Buytendijk was als lid van de Nederlandse Hervormde Kerk weinig actief geweest, maar in de tijd dat hij aan de Vrije Universiteit werd benoemd, werd hij streng protestant. Hij zou het meer dan tien jaar blijven. Mede onder invloed van de kwestie rond de predikant J.G. Geelkerken, die in 1926 door de Synode van de Gereformeerde Kerken uit zijn ambt werd gezet wegens zijn uitlating over de historiciteit van de bijbel, gaf Buytendijk, intussen hoogleraar in Groningen geworden, de gereformeerde geloofsovertuiging weer op.
Toen hij in 1925 naar Groningen verhuisd was, had hij het contact met Amsterdam allerminst verbroken. Wekelijks op vrijdag reisde hij daarheen om zijn lessen aan het Mensendieck Instituut en de Academie voor Lichamelijke Opvoeding voort te zetten. Hij had belangstelling voor de sportgeneeskunde. Ook de beweging voor de verspreiding van de pedagogische beginselen van Maria Montessori had in hem een warm voorstander gevonden. Mede in verband met deze betrokkenheid bij de lichamelijke en persoonlijke vorming, ontwierp hij een leer van de menselijke houding en beweging, die hij paarde aan een filosofie van de persoonlijkheidsvorming, gebaseerd op de - ook door Romano Guardini geïnspireerde - idee van de onbevangenheid. De houding en beweging van zijn pyknische gestalte waren als die van een officier, rechtop en gedecideerd. Zijn lijfspreuk was 'Ziet de leliën des velds...' (Matt. 6 : 28, Luc. 12 : 27).

*-*-*

* _JOUW OPDRACHTEN_
**a.** In welk jaar verhuisde Buytendijk volgens de tekst over Buytendijk naar Groningen?
**b.** Schrijf een vervolg op de tekst over Buytendijk, beginnend na de laatste zin.

* _AANGELEVERD MATERIAAL_
*-*-*

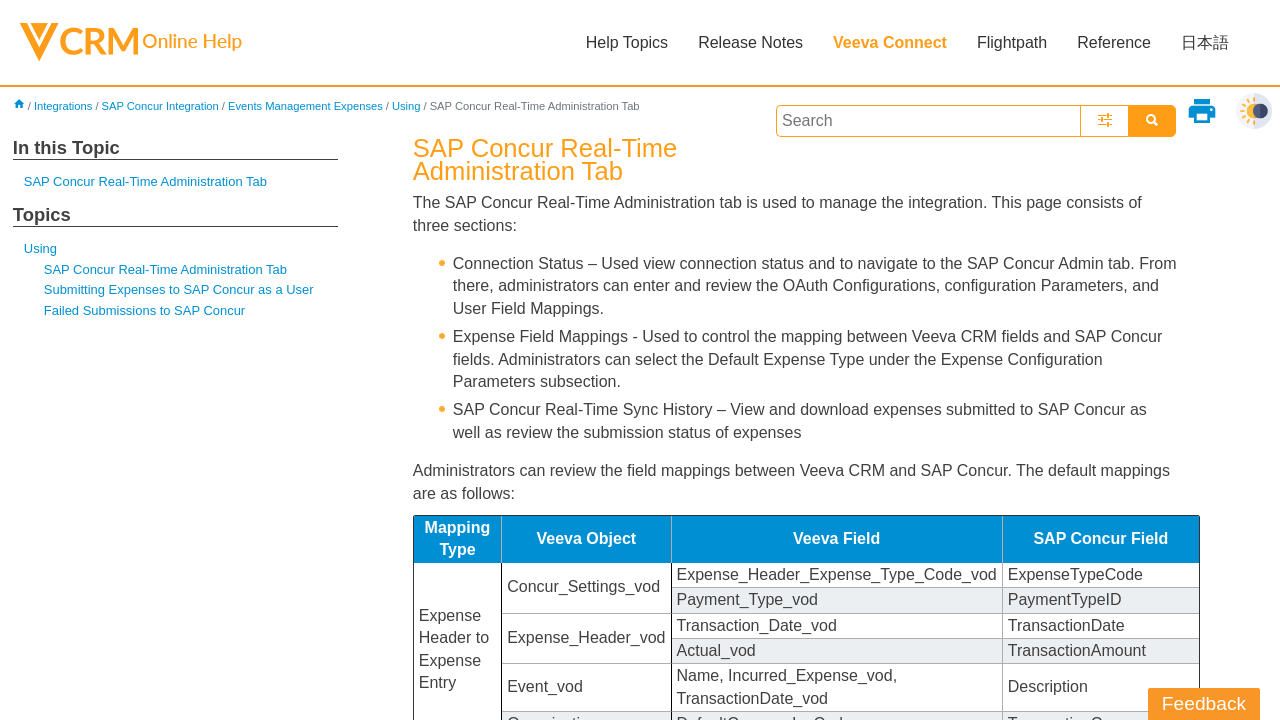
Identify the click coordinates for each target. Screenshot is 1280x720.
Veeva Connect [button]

*-*-*

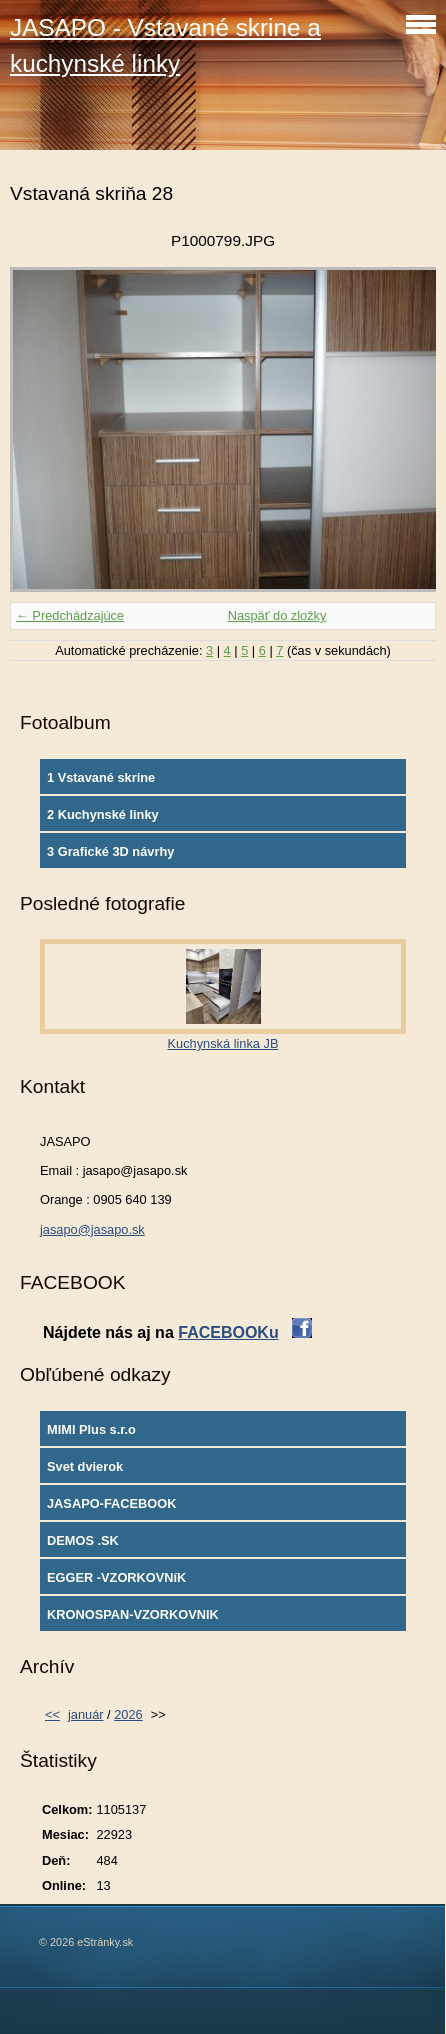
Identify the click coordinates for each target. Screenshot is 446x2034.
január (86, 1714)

*-*-*

* _DE RESULTATEN_
**a.** In 1925.

**b.**
Buytendijks belangstelling voor het katholicisme kan misschien al worden getraceerd tot het tijdstip waarop zijn geliefde leermeester, de fysioloog Th. Place, hem als jong student Augustinus' Belijdenissen te lezen gaf. Zij dateert, volgens eigen getuigenis, in elk geval uit de tijd, in de jaren '20, waarin hij Scheler, Jacques Maritain, Guardini en V.E. von Gebsattel leerde kennen. Ook zijn latere jarenlange vriendschap met Anton van Duinkerken - vooral in de periode waarin welke zij beiden, Van Duinkerken als redacteur en Buytendijk sinds 1936 als medewerker, bij het R.K. dagblad De Tijd betrokken waren - heeft wellicht tot zijn bekering bijgedragen. Van Duinkerkens vrouw fungeerde als doopmoeder, toen hij in 1937 katholiek werd gedoopt: 'sub conditione', omdat hij al in de Nederlandse Hervormde Kerk gedoopt was. Hij was in hetzelfde jaar al eerder lid van de toen juist geopende Pauselijke Academie van Wetenschappen geworden. Hij onderhield hartelijke betrekkingen met verschillende docenten van het Hoger Instituut voor Wijsbegeerte, centrum van neothomistische en fenomenologische filosofie te Leuven.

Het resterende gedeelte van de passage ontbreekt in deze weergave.